I would recommend running a nod32 online scan and see if it picks it up. i say this because the nod32 online scan also lets you remove it at the end of it. I would do this ASAP. If nod32 doesn't fix this, please start a new thread in the malware removal and hjt logs forum.

p.s. sorry for the late reply


----------



## TechOutsider

Blackmirror said:


> That is untrue
> The ks online scan in one of the most thorough around and is used by Malware experts to see whats still lurking
> Please get your facts right


 Please, I see no evidence to suggest that. Please stop contridicting me with your personal bias and opionions and gimme the dang FACTS and evidence that actually fit, like mine. 


robobobo said:


> Tech outsider,
> 
> They are convincing screenshots but may i ask how much ram your pc has?
> When i do a scan with Norton my CPU Usage jumps right up to nearly 100% at times but mainly high 80-90
> 
> and at idle its using 11.5mb and then still in idle it does a quick scan in backround as it always does it shoots right up nearly 30 mb!
> 
> But i noticed from your pics that you only have 1 ccsvchst.exe running where as i have two of them....


 2007 NIS? Well, the 2008 line vastly improves on te 2007 architecture.

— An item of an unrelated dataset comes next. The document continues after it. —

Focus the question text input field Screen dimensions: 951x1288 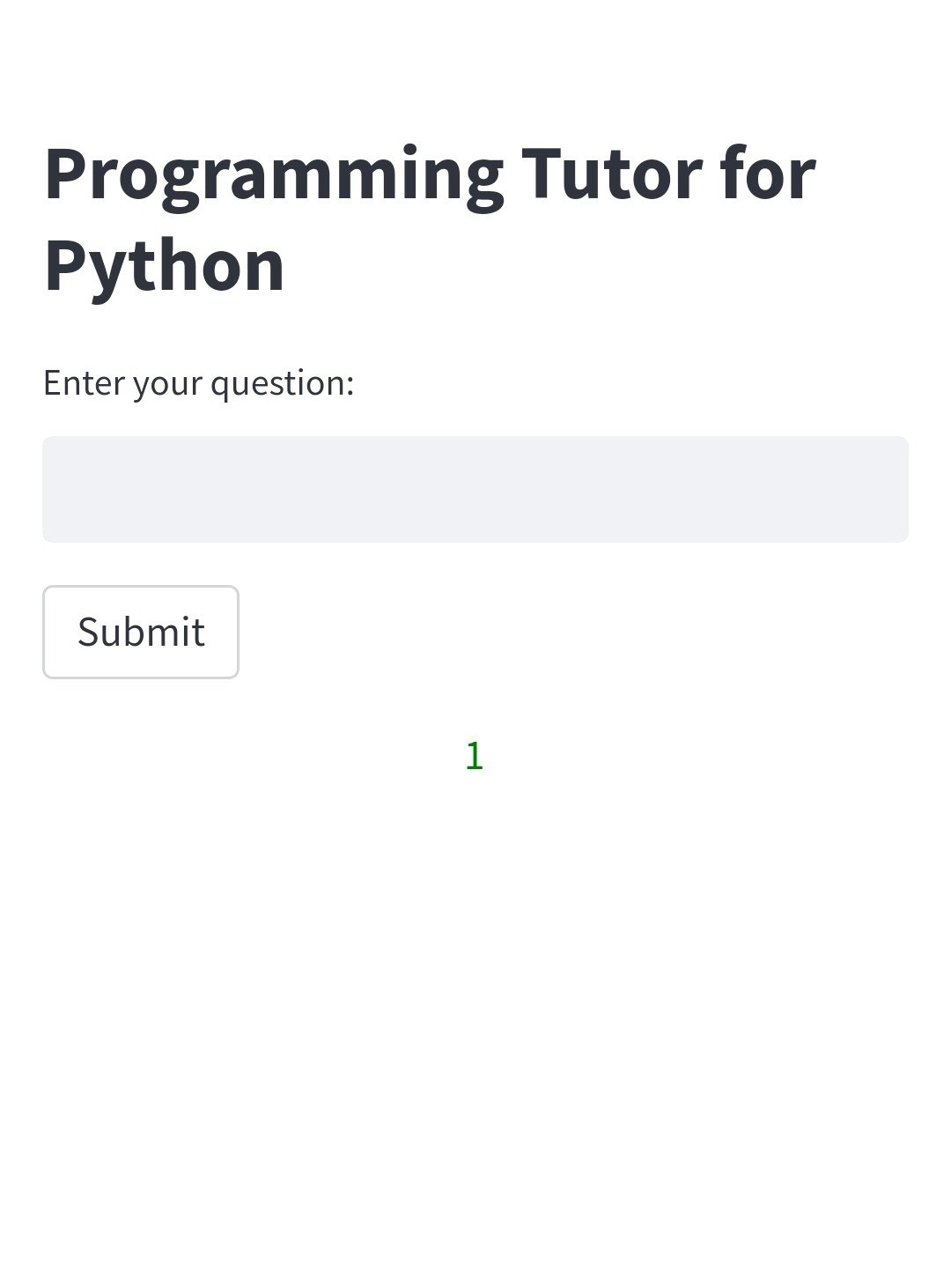pos(476,489)
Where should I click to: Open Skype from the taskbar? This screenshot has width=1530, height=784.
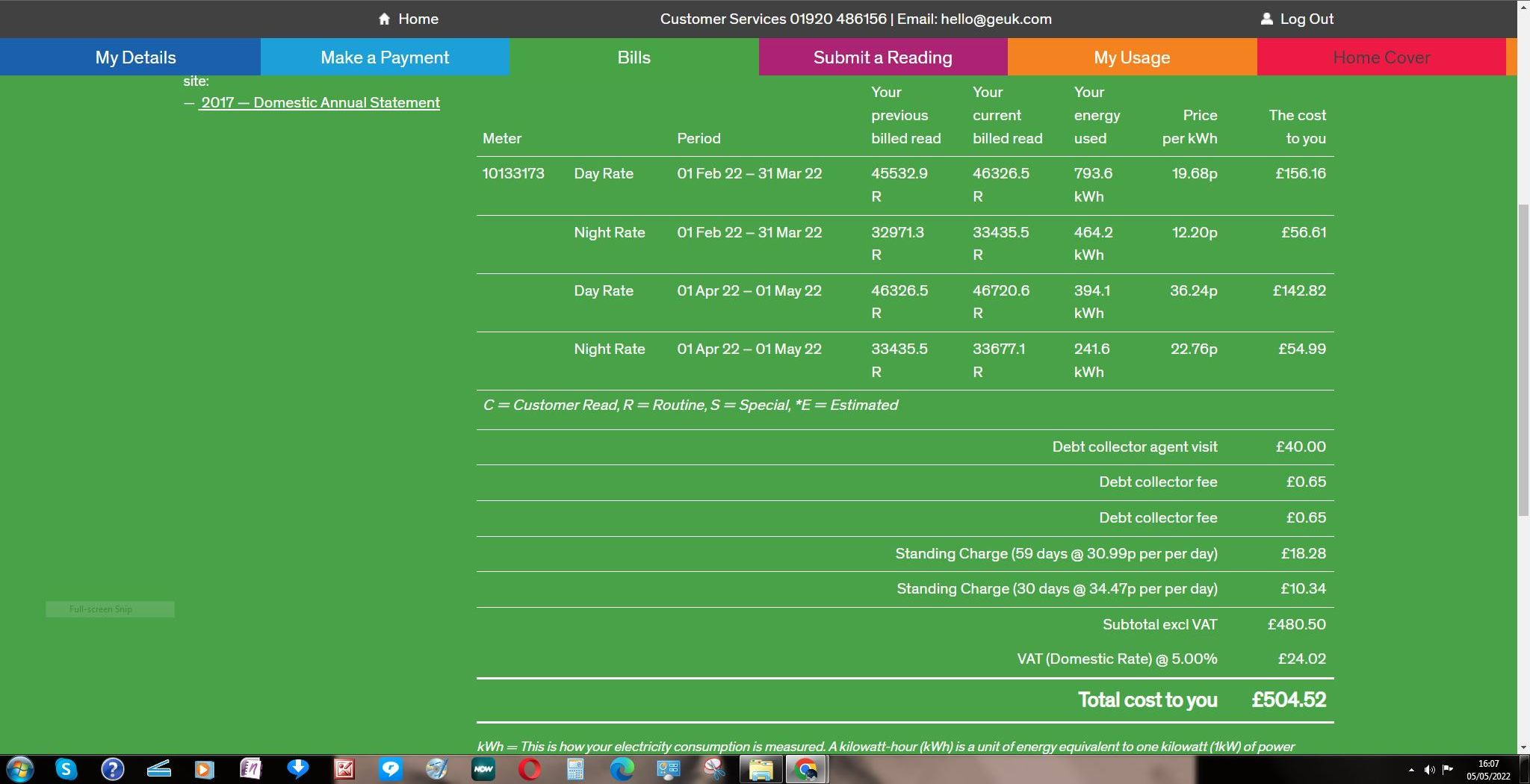tap(66, 769)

With the 2007 products, my performance was impacted slightly during scans and updates, but still acceptable. When I upgraded to N360 version 2.0, which uses the 2008 engine, performance hits were unnoticable. 
Yes and I have 2gb on that paticular computer.



jsparky77 said:


> I would recommend running a nod32 online scan and see if it picks it up. i say this because the nod32 online scan also lets you remove it at the end of it. I would do this ASAP. If nod32 doesn't fix this, please start a new thread in the malware removal and hjt logs forum.
> 
> p.s. sorry for the late reply


 Notice that Norton ranks consistanly in the top, ahead of Kaspersky in that paticular test(Passmark.org). Nod32 was not available for comparison at the time. L. Bring it ON!
Also notice that I cited results from AV-test.org, an independent AV testing company. Experts and amatures all over the web trust AV-test. If you can't trust them, who can you trust? Here is an rundown of the results:


Blackmirror said:


> I think you are missing a very important point
> What works for one person may not necessarily work for another
> Thats why its important to *try *any AV you are thinking about buying..
> 
> Personally i use free programs .....


 Do you not trust my personal experience and Passmark.org and Av-test.org? Along with millions of others of satified Symantec Norton users?


TechOutsider said:


> According to AV-test.org...Kaspersky got a B and a C for detection of malware and adware, respectivly, on demand . Gosh, and it got a C for # of FP/ 100,000 files
> 
> 
> 
> 
> 
> 
> 
> 
> . Scan speed was a D..
> 
> 
> 
> 
> 
> 
> 
> . Finally, it got a B for removal of malware. Let's face it, if it can't even detect many malware samples, gives you FPs, then whats the point of a good removal rate? Useless.
> NOD32...gets Bs for detection of malware and adware
> 
> 
> 
> 
> 
> 
> 
> . Hehe. And a B for removal. So much for detection, much less removal, or malware.
> Symantec...gets a B and an A for detection of malware adware. And an A for scan speed. Yeah and an A for removal. NOD32 and Kaspersky pale in comparision for Symantec (Norton).
> If you can't detect a vast majority of malware samples ...heh...an high removal rate is useless. Symantec ranks highest among the tested AV programs.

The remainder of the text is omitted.